Further to the EU Commission communication on “Unleashing the potential of cloud computing in Europe” the Commission adopted a European Cloud Computing Strategy (you can find more information here) which is also based on a better understanding of the existing national legislations applying to cloud computing contracts. In this respect, the EU Commission requested DLA Piper in Europe (European Member States – excluding Croatia) and the US to carry out a study of the current legislations on the matter.

The study (carried out in three work packages) resulted in a report (you can download it here) which provides an overview of the current legislations, case laws and/or administrative guidelines regulating cloud computing contracts. The report also addresses whether key contractual legal issues are adequately dealt with at the national level.

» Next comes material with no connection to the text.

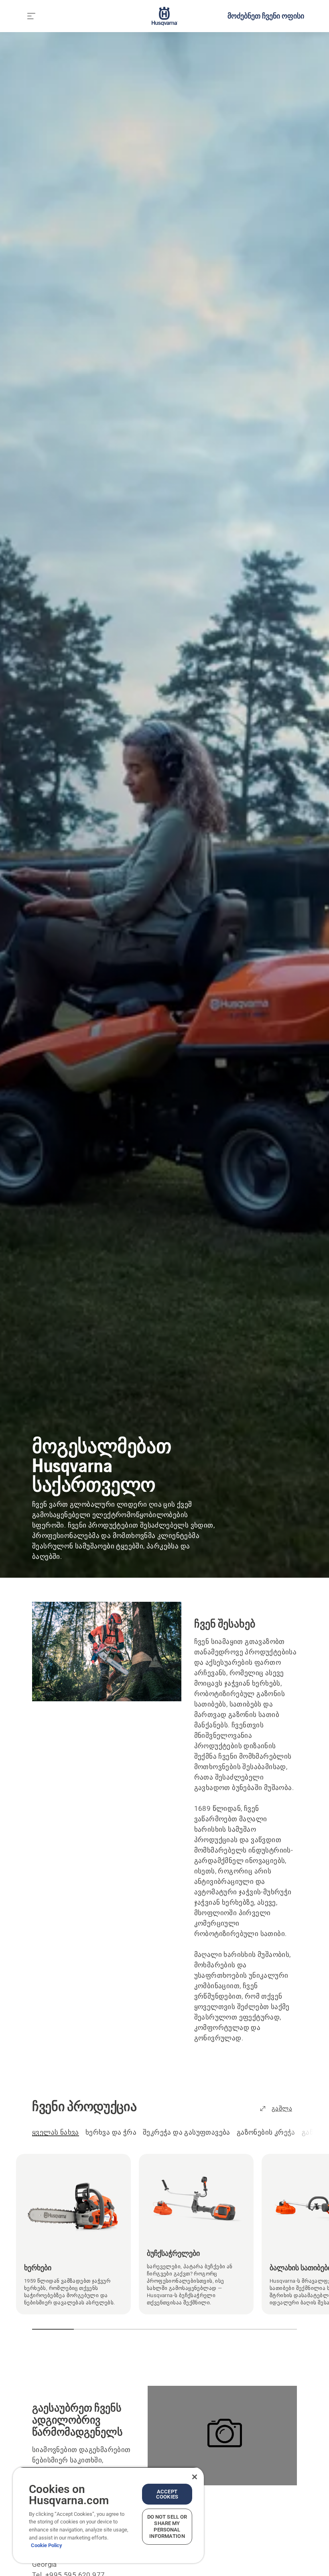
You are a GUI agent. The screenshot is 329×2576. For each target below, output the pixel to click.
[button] (39, 2329)
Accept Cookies (167, 2494)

We focused on: (i) legal qualification of cloud contracts, (ii) service level agreements, (iii) acceptable use policy, (iv) processing of personal data, (v) intellectual property rights in the cloud sector, (vi) liability of cloud computing parties, (vii) term, termination and consequences of termination of a cloud contract (viii) unilateral modification of the cloud contract and (ix) security requirements in the cloud.

Albeit no “cloud law” exists in all 28 investigated countries, there are still many sector specific initiatives which have been considered at national level.

Said initiatives could no doubt inspire Italy, which is still facing uncertainties with regard to the cloud computing contracts as no specific legislation nor indication from the regulators (except from the Italian Data Protection Authority) has yet been issued.